The 5th & 7th rows contain the following fourteen numbers:
4 6 7 11 16 21 24 27 30 50 70 77 81 84
Which number on the list, when multiplied by 5, has its result also on the list?
The Lagrange Challenge
Lagrange’s Four-Square Theorem states that every positive integer can be made by adding up to four square numbers.
For example, 7 can be made by 2²+1²+1²+1² (or 4+1+1+1).
There are THREE ways of making 33 when using Lagrange’s Theorem. Can you find them?

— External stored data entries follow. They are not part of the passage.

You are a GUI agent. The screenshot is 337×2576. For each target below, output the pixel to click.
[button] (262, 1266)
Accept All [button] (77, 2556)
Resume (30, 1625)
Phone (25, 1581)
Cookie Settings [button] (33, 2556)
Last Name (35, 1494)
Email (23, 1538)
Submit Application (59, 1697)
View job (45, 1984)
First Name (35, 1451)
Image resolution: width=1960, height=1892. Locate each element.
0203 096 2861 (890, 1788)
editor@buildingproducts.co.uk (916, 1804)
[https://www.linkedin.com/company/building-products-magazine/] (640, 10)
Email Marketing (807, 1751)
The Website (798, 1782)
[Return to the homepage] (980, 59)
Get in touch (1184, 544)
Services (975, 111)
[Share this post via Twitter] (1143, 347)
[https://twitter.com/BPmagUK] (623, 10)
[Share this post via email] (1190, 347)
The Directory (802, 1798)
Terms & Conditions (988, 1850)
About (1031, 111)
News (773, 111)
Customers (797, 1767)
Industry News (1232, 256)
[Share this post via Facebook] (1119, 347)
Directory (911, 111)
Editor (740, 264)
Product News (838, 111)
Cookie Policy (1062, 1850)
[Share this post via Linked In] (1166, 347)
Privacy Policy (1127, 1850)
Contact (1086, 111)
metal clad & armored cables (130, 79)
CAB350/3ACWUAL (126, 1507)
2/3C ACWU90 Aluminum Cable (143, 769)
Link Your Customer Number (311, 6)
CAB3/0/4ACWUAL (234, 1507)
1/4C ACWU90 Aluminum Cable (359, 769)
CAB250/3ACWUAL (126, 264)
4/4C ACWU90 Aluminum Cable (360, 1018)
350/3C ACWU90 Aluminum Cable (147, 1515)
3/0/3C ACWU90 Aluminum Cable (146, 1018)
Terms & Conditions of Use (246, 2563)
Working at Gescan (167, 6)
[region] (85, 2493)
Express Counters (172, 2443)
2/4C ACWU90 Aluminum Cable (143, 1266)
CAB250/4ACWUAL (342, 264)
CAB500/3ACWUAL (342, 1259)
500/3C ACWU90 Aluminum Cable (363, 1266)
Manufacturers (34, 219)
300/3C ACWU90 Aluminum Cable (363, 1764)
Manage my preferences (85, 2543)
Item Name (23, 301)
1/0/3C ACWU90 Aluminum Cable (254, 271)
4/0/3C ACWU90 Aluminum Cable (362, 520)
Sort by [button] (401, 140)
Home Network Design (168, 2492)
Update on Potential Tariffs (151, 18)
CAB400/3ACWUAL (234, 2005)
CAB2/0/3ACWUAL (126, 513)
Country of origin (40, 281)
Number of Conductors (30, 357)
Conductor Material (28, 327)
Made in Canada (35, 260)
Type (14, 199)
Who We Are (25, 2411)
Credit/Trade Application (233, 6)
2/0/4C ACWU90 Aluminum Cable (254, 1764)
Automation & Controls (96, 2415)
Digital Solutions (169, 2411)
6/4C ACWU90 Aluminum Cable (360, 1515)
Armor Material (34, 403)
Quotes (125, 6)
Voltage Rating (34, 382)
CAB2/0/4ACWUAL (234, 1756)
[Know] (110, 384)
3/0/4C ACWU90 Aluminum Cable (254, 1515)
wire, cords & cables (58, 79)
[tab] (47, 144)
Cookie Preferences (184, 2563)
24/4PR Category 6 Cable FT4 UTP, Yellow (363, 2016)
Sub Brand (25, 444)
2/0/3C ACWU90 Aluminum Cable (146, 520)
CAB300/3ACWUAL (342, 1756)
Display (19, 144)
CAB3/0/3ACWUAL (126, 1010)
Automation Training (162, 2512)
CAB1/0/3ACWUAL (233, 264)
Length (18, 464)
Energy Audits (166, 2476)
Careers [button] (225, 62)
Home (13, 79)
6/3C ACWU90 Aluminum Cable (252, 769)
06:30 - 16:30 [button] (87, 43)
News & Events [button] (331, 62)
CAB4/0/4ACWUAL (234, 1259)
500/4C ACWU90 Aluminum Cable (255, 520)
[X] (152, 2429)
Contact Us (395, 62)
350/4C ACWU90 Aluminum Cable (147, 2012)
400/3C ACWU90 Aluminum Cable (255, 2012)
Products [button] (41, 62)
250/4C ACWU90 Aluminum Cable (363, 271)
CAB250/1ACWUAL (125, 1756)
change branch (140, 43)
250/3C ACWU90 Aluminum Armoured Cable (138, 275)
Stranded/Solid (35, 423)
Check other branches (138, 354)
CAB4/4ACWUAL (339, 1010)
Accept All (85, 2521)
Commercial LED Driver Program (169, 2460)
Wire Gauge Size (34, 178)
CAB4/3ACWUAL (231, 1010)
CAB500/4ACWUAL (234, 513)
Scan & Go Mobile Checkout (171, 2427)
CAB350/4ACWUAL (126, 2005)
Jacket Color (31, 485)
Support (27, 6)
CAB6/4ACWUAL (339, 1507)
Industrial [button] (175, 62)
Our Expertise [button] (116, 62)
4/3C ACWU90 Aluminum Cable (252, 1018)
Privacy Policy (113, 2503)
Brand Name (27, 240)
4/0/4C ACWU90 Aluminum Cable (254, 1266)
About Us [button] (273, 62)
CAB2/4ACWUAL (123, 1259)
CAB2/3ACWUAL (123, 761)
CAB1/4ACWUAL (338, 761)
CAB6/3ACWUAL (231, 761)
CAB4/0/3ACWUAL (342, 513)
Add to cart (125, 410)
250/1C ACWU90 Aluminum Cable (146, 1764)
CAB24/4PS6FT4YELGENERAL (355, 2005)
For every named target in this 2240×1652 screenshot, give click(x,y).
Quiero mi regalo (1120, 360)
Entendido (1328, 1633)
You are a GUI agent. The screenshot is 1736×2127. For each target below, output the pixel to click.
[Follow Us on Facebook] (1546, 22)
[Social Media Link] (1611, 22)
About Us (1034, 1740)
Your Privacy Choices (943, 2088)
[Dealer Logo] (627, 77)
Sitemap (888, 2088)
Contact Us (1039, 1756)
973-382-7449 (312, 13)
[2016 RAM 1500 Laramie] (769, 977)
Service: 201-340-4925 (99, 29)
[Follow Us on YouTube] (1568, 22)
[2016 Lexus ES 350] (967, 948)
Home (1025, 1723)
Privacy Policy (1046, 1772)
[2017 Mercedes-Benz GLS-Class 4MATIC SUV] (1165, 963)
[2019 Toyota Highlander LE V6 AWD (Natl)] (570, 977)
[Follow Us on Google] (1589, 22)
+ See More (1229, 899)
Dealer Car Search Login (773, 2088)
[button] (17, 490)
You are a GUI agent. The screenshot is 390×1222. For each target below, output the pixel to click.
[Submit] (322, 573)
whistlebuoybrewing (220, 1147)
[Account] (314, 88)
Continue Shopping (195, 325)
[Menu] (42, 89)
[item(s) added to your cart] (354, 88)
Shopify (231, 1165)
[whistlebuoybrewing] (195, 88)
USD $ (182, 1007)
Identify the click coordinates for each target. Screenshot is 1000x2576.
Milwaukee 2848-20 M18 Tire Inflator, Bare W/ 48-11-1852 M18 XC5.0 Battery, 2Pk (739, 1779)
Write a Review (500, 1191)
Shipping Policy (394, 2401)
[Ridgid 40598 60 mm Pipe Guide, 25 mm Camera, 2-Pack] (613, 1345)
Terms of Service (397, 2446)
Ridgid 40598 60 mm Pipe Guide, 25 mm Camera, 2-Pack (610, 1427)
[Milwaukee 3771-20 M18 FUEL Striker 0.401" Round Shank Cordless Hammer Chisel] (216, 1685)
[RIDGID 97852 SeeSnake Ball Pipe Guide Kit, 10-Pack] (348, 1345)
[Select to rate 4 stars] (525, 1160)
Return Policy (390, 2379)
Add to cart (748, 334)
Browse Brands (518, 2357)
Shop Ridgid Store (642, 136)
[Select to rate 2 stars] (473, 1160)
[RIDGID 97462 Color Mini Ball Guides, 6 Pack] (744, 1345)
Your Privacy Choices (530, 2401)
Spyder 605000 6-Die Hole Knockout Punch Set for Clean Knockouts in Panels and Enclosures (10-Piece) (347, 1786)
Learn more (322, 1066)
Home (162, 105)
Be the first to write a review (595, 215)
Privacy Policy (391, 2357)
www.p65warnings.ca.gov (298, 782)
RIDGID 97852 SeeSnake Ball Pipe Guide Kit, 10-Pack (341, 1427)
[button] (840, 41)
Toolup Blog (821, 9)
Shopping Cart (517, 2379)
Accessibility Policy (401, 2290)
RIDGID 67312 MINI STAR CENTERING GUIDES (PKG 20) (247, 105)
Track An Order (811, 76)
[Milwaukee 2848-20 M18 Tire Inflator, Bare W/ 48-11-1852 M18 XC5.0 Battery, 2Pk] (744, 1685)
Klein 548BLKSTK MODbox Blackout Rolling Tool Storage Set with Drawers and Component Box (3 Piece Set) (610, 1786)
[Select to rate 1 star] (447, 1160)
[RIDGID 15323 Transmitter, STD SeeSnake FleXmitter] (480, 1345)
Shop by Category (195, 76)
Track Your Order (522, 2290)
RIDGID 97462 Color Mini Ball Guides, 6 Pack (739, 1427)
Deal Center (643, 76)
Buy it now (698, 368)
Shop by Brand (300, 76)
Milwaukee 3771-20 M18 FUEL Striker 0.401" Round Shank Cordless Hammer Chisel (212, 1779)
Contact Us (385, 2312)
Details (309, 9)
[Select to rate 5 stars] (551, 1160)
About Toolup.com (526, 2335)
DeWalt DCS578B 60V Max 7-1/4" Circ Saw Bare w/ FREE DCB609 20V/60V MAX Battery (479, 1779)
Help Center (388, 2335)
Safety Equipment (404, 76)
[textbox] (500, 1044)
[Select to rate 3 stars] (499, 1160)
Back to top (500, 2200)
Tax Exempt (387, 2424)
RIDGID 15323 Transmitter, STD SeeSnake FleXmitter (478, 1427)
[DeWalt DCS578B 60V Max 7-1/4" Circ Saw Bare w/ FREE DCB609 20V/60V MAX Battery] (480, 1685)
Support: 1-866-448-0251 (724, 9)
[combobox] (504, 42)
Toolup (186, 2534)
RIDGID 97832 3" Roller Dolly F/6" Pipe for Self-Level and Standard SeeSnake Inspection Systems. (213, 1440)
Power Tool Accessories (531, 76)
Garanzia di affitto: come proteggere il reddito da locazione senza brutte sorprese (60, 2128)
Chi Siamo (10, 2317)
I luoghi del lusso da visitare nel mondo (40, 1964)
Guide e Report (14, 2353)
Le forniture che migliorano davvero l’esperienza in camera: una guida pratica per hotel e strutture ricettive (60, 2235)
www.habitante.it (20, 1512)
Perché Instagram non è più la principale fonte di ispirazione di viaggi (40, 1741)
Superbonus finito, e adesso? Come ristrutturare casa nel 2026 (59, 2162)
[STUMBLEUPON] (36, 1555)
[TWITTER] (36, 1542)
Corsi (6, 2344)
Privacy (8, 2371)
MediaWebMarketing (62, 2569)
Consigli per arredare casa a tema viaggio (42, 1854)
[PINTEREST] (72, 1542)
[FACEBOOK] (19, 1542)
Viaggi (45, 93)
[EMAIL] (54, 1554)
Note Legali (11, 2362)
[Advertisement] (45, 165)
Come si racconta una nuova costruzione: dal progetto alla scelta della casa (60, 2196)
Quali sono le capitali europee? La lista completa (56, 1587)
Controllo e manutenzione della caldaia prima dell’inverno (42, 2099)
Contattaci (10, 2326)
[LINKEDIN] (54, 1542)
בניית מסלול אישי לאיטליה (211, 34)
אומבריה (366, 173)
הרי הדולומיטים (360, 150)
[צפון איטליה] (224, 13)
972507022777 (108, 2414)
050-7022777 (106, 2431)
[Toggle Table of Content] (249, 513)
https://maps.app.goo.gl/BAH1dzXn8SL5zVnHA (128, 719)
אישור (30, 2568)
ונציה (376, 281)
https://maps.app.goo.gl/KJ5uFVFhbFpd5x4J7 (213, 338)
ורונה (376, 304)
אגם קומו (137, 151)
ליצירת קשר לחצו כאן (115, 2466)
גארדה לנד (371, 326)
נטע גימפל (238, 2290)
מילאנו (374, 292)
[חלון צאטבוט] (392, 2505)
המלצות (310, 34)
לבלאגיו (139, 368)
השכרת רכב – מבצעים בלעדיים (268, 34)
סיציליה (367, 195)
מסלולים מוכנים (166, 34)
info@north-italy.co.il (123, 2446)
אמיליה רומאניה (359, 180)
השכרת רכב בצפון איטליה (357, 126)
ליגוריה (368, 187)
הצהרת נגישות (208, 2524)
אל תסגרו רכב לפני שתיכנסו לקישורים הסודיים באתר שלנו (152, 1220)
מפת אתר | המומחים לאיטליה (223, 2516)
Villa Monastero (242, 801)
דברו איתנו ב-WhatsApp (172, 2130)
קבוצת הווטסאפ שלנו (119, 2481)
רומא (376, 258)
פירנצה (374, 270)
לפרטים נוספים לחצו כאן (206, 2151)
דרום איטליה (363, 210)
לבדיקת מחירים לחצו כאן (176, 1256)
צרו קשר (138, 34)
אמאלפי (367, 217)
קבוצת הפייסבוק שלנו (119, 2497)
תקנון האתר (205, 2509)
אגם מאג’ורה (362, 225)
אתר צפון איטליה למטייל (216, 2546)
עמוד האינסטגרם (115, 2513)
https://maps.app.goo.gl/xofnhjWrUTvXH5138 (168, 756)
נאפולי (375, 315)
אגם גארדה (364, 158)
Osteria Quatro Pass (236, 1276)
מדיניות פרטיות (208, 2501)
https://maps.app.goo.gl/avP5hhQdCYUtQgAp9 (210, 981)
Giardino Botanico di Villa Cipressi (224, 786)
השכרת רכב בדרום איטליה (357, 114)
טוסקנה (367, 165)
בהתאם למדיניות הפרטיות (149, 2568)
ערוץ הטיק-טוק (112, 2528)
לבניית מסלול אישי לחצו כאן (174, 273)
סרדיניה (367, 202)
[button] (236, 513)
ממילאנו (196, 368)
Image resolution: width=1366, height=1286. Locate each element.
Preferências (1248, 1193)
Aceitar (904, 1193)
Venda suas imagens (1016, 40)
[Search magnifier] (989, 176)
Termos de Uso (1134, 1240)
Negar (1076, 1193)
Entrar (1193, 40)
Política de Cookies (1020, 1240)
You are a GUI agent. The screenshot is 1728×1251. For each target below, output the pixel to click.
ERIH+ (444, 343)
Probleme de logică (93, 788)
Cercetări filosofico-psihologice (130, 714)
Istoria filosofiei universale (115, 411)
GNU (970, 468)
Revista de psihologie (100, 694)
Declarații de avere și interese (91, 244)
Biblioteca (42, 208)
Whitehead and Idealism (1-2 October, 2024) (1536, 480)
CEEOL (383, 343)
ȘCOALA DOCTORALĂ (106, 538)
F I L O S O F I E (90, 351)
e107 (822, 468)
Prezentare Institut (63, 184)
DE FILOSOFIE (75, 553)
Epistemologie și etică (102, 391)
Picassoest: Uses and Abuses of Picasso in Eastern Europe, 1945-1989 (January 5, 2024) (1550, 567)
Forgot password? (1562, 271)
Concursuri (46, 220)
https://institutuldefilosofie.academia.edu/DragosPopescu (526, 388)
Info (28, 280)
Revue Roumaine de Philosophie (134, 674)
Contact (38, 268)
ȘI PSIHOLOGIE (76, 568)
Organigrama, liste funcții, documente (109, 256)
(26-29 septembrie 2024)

The Mathematically Possible Challenge
Using 2, 6 and 11 once each, with + – × ÷ available, which is the ONLY number it is possible to make from the list below?
9 18 27 36 45 54 63 72 81 90
#9TimesTable
The Target Challenge
Can you arrive at 33 by inserting 2, 3, 4 and 5 into the gaps on each line?
- (◯+◯+◯)×◯ = 33
- (◯+◯)×◯–◯ = 33
- (◯³+◯–◯)÷◯ = 33
Answers can be found here.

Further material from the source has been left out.